The Maestro said:
My understanding is they have expanded the finals series to be like the NRL and more crucially….refused to start the season in Feb and didn’t lose the yaya's doing so. Kinda sounds like a pretty good result to me

Masti - it is way, way deeper than that.
Can't the NZRU tell that this competition has reached its use by date and they seriously need to think up something else - or at very, very least, refresh and re-launch the competition? Personally, I don't even bother with the Virtual Super comp on the internet anymore let alone watch most of the games.
Declining crowds. Declining TV audience. Declining merchandising sales. Declining column inches. Declining interest.

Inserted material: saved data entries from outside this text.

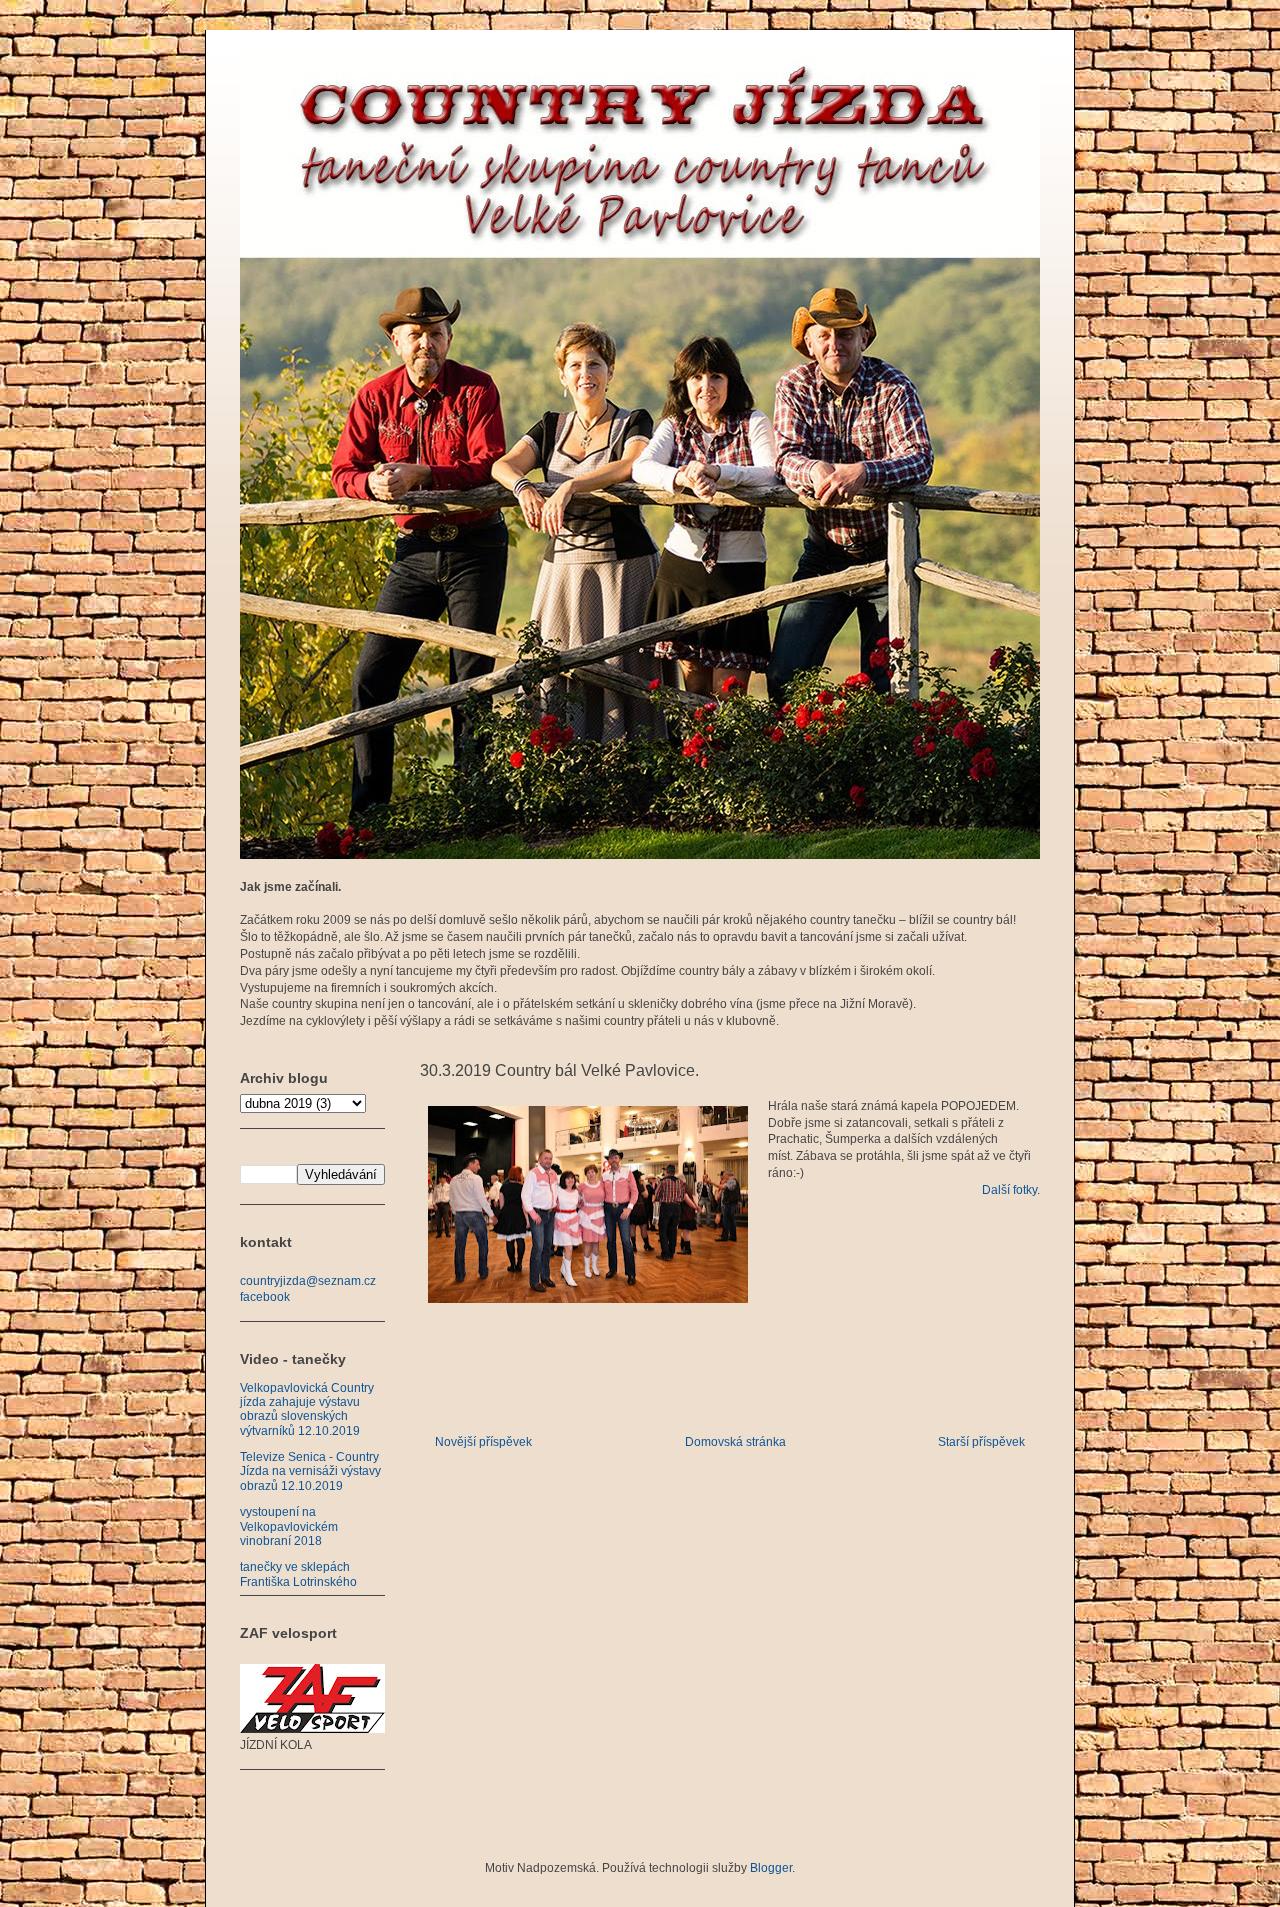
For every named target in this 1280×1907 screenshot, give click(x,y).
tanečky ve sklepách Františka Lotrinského (298, 1574)
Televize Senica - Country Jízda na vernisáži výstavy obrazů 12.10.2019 (310, 1471)
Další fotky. (1011, 1190)
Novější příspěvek (483, 1442)
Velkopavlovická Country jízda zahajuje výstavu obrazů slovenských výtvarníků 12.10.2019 (307, 1409)
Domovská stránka (735, 1442)
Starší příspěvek (981, 1442)
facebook (265, 1297)
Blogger (771, 1868)
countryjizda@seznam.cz (308, 1281)
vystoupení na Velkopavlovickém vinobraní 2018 (289, 1526)
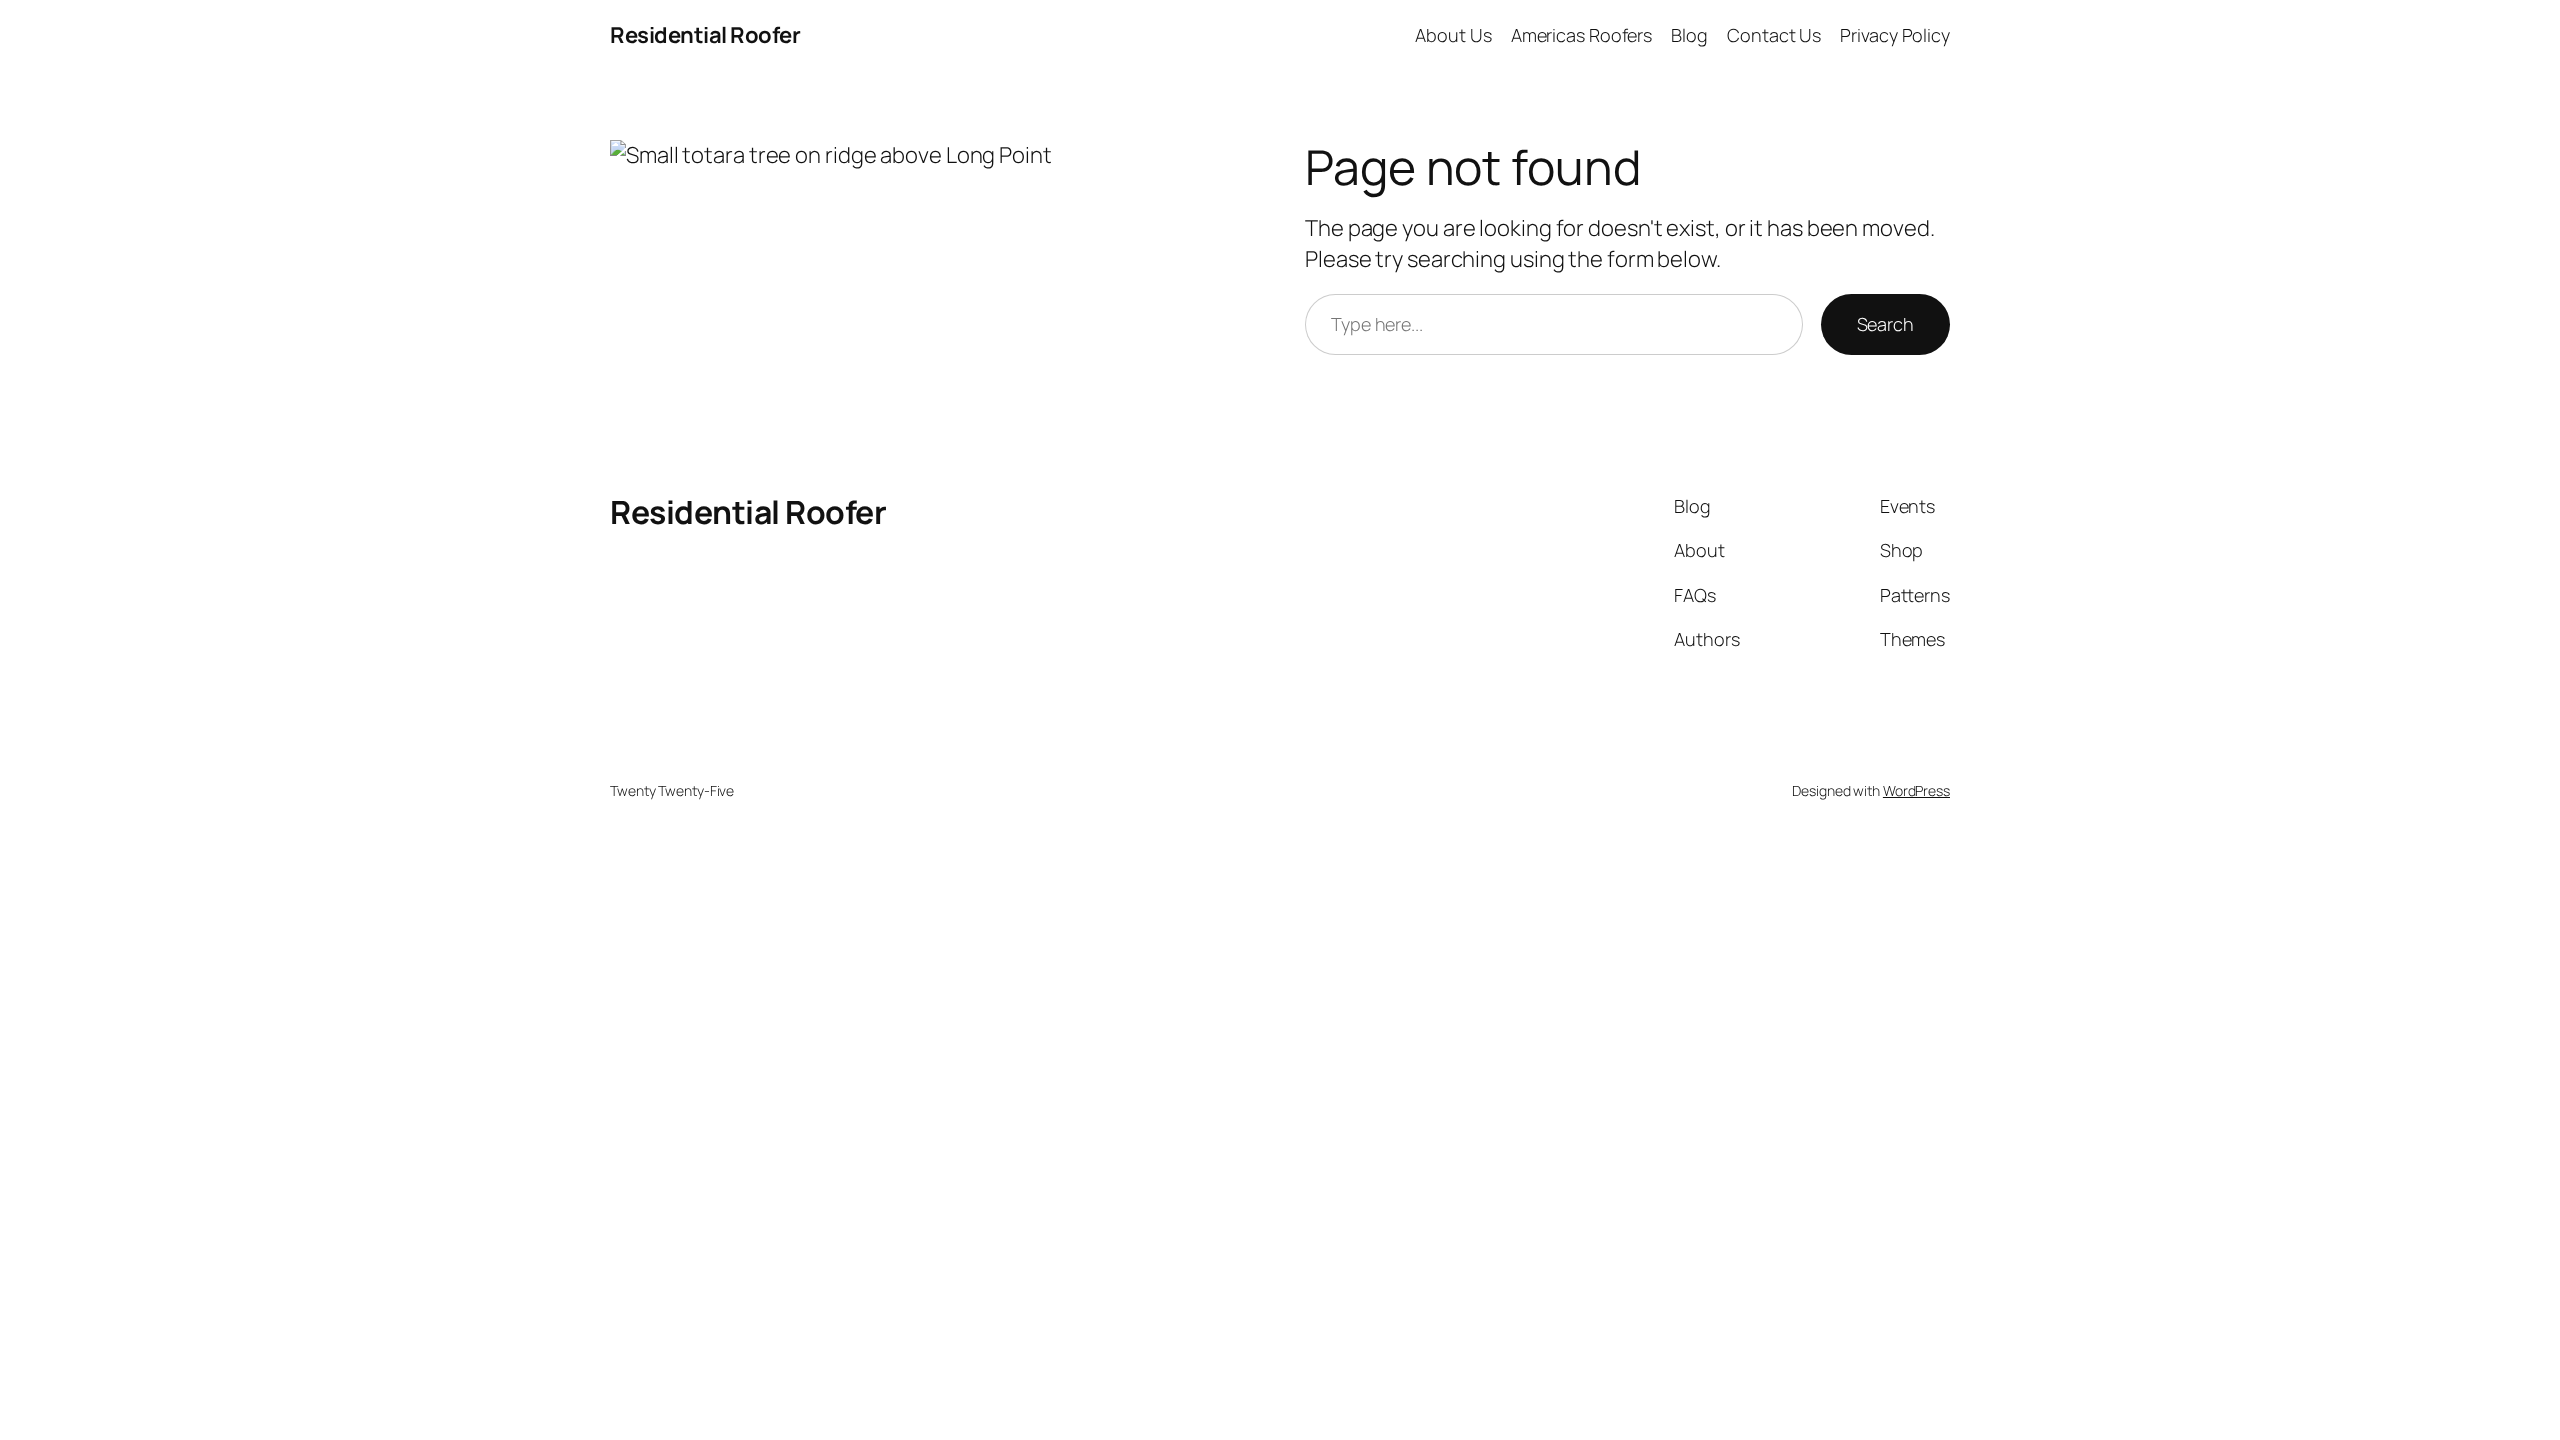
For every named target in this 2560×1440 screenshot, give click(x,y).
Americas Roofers (1581, 35)
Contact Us (1774, 35)
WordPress (1916, 790)
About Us (1453, 35)
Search (1885, 324)
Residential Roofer (705, 35)
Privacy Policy (1895, 35)
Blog (1689, 35)
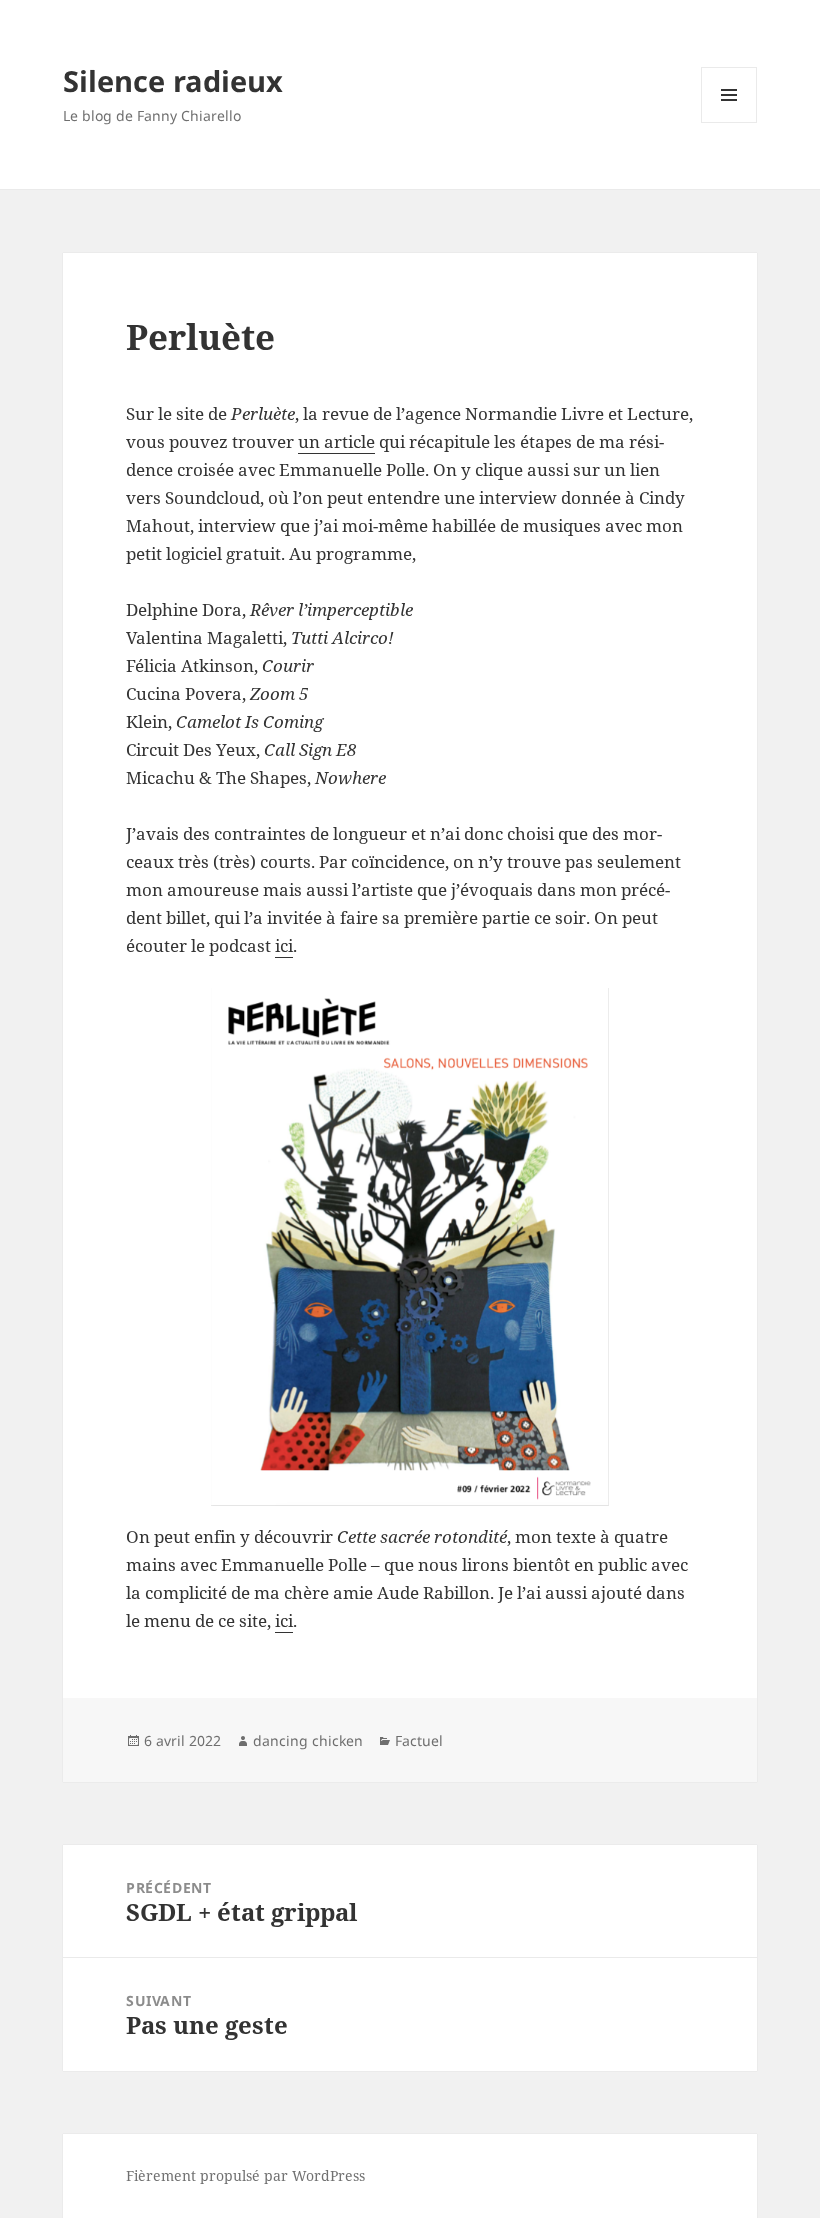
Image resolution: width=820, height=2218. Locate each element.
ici (284, 945)
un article (336, 441)
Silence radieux (173, 80)
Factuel (419, 1740)
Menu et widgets (729, 122)
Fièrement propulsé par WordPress (245, 2175)
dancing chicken (308, 1740)
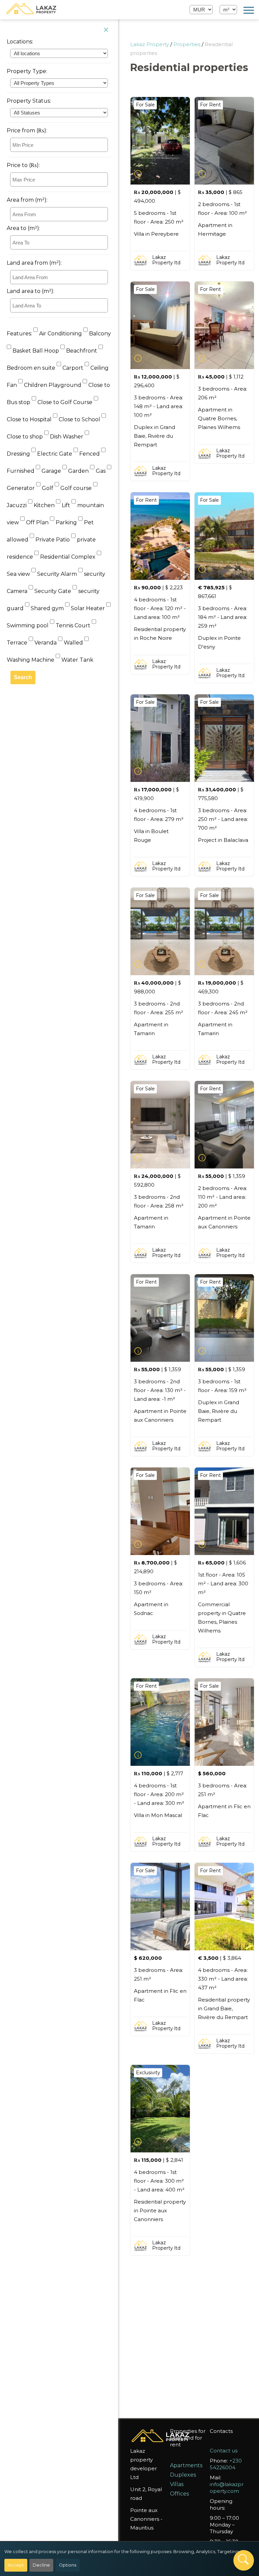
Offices (179, 2493)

How many more clues do they want?
Their season is a mess, their premier comp is stale, the rules stink, and nowhere is the dead hand of monopoly more evident than in Sky's lacklustre coverage.
And they think the solution is to continue to ignore the Air New Zealand Cup (a mistake the Saffa's haven't made in regard to their Currie Cup) and add an extra team so we get another round of boring goodness.
If I have to watch boring rugby, I would prefer it to be in the Air NZ Cup - at least that means having a province I care about (that way the result is the most important thing, not the spectacle) playing on a sunny winter afternoon so I can go out and do something more entertaining in the evening.
Surely if the NRL teaches us one thing, it is that a ferociously parochial, national competition is always going to generate more interest - and more forgiveness of local rule "interpretations" to allow the game to flow - than a meandering competition that even the players and commentators appear bored with half the time.
The NZRU is bereft of ideas, a monolithic bureaucracy that is currently full of aparachiks who are simply not performing. The game is controlled from the top by people who are out of touch and out of ideas.
My solution is to sell 25 year franchise leases for provincial unions, with the top four teams from the Air NZ Cup playing in the Super competition.
That way any team who can afford to be in it can be. A team might not be able to afford to buy in for twenty five years, so it might wait for the price to drop and wait five or ten years. So if, for example, five years into the leasing period Eric Watson wants for some reason to buy a twenty year franchise and pump millions into Thames Valley until it becomes a mighty force in NZ/super rugby from it's 25,000 seat brand spanking new Stadium in Paeroa then so be it.